Provided text
begin

Case ID: misc_161/html/0219-01.html
Source: Caselaw Access Project
Author: {"author": "Wingate, S.", "license": "Public Domain", "url": "https://static.case.law/"}
Date Created: 2024-08-24T03:29:51.129683

In the Matter of the Estate of John Maguire, Also Known as John J. Maguire, Deceased.
    Surrogate’s Court, Kings County,
    November 23, 1936.
    
      
      John J. McManus, for Dennis W. Corrigan, as executor.
    
      Callaghan, Stout & Nova, for the claimant, objectant, Agnes Tierney, as administratrix of Mary Maguire, deceased, wife of decedent.
    
      Gregory, Stewart & Montgomery [Charles G. Stevenson of counsel], for Helen M. Smith and Edna M. McNulty, as residuary legatees of the decedent.
   Wingate, S.

The essential facts underlying the present controversy are wholly undisputed. John Maguire entered into a contract for the purchase of the premises known as 5524 Eighth avenue, Brooklyn, on September 28, 1921. He was at that time unmarried, but about two weeks later intermarried with Mary Connolly Maguire. Title to the property was taken on October twenty-first, at which time the record conveyance was made to John and Mary as husband and wife. As a result, they became tenants by the entirety of the property in question. (Torrey v. Torrey, 14 N. Y. 430, 431, 432; Matter of Klatzl, 216 id. 83, 86, 88, 90; Matter of Lyon, 233 id. 208, 211; Matter of Baffa, 139 Misc. 298, 299.) Concededly, the entire consideration for the acquisition of the property was paid by John from his own funds.

end

Data segment
begin

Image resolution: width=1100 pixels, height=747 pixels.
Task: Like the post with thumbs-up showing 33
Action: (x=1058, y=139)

end

Tasks and exercises
(1) According to the court opinion, on what date did John Maguire contract to buy the premises at 5524 Eighth avenue?
(2) Reproduce everything in the court opinion from "John J. McManus, for" down to "of the decedent.".
The material shown above comes from a separate source.

Written responses
(1) September 28, 1921.

(2)
John J. McManus, for Dennis W. Corrigan, as executor.
    
      Callaghan, Stout & Nova, for the claimant, objectant, Agnes Tierney, as administratrix of Mary Maguire, deceased, wife of decedent.
    
      Gregory, Stewart & Montgomery [Charles G. Stevenson of counsel], for Helen M. Smith and Edna M. McNulty, as residuary legatees of the decedent.